My pleasure. So sorry to refuse before with a one-to-one sort of taking the question. So the first one was on service. And the question was that the attachment rates might be increased. So if one just looks at what you have under service contract as opposed to what the installed base overall is. My question is simply if these high attachment rates would have continued and if you would dare to say that probably with the higher exposure towards Germany, this is sort of also structurally improving from here. That's question number one. And maybe we'll start there.
Yeah. Sebastian, it's not about you being to the microphone. The line is quite, there's a lot of distortion, but let me try. I think what we gathered from the service question is whether you believe that, or whether we believe, sorry, that by the kind of orders we have, that we have a high rate of order intake that has come with long-term service contracts. That at least how we understood the question. If that is the question, the answer is yes because we continue to have a geographical mix which is very largely driven by European contracts, and European contracts, very, very standard, come with those long-term service contracts, so then the answer would be yes. But we're afraid we're not 100% sure we got your question there. But if that was the question, that is the response.
Yeah. That's very clear and for sure, good enough, so if you want to the other question that I had, and that was around the supply chain and the question then for around rare earth, so I was just curious if you could share how many years eventually of the required rare earth materials you would have contractually agreed at this point?

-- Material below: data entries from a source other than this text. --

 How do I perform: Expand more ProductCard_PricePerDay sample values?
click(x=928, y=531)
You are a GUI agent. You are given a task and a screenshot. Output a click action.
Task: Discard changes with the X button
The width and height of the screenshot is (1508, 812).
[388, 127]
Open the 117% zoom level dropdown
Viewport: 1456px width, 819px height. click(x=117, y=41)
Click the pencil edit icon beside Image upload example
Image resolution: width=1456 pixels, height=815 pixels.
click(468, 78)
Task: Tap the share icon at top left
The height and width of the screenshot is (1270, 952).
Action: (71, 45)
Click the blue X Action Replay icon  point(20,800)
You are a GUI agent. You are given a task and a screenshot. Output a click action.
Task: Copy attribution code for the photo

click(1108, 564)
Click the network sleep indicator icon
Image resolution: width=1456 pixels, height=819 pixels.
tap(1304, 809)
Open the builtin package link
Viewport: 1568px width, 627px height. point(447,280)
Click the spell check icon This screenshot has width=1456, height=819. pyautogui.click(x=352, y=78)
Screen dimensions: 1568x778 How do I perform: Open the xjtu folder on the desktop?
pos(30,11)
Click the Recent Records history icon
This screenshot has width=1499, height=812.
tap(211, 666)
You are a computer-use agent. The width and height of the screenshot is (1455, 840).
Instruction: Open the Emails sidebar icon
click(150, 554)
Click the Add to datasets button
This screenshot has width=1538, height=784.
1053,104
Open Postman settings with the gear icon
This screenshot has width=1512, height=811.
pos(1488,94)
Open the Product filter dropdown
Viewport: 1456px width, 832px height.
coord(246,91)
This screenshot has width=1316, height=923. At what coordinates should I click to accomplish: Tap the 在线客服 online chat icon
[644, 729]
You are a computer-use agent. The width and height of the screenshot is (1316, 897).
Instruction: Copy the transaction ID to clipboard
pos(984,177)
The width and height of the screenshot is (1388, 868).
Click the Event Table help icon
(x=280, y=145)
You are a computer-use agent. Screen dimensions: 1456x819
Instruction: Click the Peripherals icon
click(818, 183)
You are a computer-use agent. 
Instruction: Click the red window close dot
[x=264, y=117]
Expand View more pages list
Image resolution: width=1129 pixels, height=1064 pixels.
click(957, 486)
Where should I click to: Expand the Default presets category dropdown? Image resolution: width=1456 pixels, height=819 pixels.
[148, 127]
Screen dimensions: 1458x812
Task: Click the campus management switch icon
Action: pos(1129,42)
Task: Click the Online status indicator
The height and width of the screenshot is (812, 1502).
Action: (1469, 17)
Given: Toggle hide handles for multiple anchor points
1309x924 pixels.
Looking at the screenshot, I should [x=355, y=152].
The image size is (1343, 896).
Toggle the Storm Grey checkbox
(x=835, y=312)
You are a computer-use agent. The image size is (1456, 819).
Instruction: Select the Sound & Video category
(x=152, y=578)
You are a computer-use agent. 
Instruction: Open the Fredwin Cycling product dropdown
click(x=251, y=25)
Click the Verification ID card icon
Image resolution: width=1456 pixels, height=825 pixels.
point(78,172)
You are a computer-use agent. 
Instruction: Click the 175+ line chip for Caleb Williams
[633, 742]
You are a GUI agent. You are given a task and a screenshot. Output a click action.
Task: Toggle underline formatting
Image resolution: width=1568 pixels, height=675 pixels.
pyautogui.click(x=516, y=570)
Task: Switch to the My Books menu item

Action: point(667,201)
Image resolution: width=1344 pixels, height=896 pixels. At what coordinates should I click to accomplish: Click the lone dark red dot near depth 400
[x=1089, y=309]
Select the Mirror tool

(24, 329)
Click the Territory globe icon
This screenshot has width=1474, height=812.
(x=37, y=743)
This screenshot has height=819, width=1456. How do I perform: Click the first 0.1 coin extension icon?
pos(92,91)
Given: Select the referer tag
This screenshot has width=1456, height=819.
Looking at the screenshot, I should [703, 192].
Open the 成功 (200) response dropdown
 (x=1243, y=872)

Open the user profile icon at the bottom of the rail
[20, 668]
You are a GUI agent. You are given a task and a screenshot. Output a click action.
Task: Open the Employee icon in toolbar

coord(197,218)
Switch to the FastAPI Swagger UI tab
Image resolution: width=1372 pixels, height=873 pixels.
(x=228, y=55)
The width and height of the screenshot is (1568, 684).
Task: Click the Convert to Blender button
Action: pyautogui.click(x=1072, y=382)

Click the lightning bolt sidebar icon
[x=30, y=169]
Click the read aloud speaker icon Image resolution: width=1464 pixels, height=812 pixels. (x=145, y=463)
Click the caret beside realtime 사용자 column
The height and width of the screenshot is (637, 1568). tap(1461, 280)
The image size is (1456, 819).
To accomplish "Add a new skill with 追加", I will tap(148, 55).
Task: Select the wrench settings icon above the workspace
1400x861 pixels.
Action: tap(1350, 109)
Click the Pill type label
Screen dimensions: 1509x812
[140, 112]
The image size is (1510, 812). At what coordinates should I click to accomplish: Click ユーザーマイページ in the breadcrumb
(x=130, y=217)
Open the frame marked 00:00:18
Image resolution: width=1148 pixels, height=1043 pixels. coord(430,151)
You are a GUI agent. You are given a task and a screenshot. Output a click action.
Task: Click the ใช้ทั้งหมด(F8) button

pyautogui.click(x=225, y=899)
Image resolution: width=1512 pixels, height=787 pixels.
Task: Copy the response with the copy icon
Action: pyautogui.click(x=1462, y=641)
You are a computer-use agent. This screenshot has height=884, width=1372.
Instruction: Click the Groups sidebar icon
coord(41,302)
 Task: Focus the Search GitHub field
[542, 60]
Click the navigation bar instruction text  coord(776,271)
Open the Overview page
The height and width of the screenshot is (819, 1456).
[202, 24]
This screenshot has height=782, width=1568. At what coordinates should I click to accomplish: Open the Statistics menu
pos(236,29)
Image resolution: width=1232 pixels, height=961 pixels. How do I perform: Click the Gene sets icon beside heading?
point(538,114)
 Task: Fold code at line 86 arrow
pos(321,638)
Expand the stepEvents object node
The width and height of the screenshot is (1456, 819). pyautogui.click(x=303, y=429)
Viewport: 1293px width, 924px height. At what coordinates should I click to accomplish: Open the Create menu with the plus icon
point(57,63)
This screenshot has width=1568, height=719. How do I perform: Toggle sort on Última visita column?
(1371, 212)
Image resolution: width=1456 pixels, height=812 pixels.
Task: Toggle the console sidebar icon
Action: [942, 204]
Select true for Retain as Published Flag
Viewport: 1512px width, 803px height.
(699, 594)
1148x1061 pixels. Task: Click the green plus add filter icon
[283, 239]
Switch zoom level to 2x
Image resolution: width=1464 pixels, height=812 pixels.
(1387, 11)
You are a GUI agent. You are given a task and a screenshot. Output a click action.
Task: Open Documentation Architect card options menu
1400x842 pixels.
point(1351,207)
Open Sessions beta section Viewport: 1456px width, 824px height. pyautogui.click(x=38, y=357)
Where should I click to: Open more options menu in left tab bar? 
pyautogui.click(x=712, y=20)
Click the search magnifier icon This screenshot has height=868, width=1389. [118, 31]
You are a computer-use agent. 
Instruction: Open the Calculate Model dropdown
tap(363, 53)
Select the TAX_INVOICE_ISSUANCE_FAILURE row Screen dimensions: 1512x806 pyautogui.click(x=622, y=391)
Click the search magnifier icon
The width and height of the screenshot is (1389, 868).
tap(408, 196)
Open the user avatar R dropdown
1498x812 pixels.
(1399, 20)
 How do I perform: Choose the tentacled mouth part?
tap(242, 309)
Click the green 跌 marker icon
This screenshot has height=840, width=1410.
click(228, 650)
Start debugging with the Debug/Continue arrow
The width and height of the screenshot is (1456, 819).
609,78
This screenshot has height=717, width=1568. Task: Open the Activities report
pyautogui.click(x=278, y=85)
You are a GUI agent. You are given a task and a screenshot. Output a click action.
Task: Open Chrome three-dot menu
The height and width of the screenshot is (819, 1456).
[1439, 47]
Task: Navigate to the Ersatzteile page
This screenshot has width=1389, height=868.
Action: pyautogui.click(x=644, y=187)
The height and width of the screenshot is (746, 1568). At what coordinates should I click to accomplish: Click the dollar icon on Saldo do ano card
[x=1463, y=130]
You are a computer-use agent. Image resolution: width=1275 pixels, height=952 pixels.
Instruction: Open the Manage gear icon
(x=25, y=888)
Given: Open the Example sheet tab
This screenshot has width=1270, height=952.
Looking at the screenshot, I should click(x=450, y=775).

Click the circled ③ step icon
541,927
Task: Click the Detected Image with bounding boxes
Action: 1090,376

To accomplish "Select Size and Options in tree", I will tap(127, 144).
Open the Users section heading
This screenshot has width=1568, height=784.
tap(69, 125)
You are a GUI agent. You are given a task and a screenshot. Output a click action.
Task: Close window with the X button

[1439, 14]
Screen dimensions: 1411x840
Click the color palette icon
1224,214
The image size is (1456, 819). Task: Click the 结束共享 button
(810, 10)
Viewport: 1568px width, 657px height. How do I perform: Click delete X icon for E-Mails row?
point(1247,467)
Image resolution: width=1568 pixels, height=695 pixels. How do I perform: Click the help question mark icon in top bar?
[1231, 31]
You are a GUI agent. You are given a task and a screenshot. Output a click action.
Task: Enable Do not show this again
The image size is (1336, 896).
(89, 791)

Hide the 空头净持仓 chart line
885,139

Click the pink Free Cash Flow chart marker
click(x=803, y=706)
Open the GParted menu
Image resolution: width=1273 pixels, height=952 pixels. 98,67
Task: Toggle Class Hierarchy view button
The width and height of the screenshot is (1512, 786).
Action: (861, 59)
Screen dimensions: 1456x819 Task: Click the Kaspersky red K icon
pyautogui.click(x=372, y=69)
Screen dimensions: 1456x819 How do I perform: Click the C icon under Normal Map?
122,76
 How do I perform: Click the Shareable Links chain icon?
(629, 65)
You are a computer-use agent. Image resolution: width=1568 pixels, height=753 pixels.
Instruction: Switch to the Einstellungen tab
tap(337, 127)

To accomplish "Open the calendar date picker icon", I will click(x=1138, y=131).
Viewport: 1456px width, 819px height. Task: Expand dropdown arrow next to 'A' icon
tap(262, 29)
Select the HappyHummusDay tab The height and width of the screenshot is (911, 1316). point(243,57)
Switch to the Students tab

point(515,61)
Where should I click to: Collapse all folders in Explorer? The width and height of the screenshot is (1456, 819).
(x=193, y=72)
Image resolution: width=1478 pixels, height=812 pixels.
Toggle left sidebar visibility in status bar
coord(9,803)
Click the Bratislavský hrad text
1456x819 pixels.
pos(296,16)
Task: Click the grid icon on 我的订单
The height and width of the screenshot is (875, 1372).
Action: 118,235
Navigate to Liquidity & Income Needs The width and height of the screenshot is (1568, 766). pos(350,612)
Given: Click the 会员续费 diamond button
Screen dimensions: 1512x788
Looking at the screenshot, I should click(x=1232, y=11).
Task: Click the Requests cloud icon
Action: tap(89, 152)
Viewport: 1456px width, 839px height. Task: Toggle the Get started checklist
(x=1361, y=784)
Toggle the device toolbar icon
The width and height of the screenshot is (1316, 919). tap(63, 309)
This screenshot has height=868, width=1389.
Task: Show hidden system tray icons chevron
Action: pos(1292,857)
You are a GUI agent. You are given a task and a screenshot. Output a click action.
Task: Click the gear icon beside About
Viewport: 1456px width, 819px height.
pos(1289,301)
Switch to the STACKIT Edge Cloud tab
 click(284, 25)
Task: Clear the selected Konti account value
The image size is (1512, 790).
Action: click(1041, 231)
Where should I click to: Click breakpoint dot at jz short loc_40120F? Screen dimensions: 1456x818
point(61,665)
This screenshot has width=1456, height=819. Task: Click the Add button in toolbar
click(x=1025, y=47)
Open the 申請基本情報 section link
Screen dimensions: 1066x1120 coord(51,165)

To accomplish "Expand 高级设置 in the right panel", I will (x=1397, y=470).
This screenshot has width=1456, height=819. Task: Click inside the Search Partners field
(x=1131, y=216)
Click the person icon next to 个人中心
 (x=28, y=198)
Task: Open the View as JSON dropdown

I don't think we are using very limited quantities of rare earths, and so our exposure is quite limited. We are working on contingency plans to put in place to have alternative designs, but our generator doesn't use rare earths, so we only use small, very small quantities in some very minor motors that we are working on to have diversity of supply, but we rely on China. Yeah, yeah. Even for those small quantities, we rely on China suppliers, but our technology can be adapted to induction motors. It will take us some time, but we are working on a plan in case needed not to use rare earths.
Thanks, Sebastian. Thank you.
Thank you.
There are no more questions at this time. Ladies and gentlemen, the conference is now over. Thank you for choosing Cobblestone. And thank you for participating in the conference. You may now disconnect your lines. Goodbye.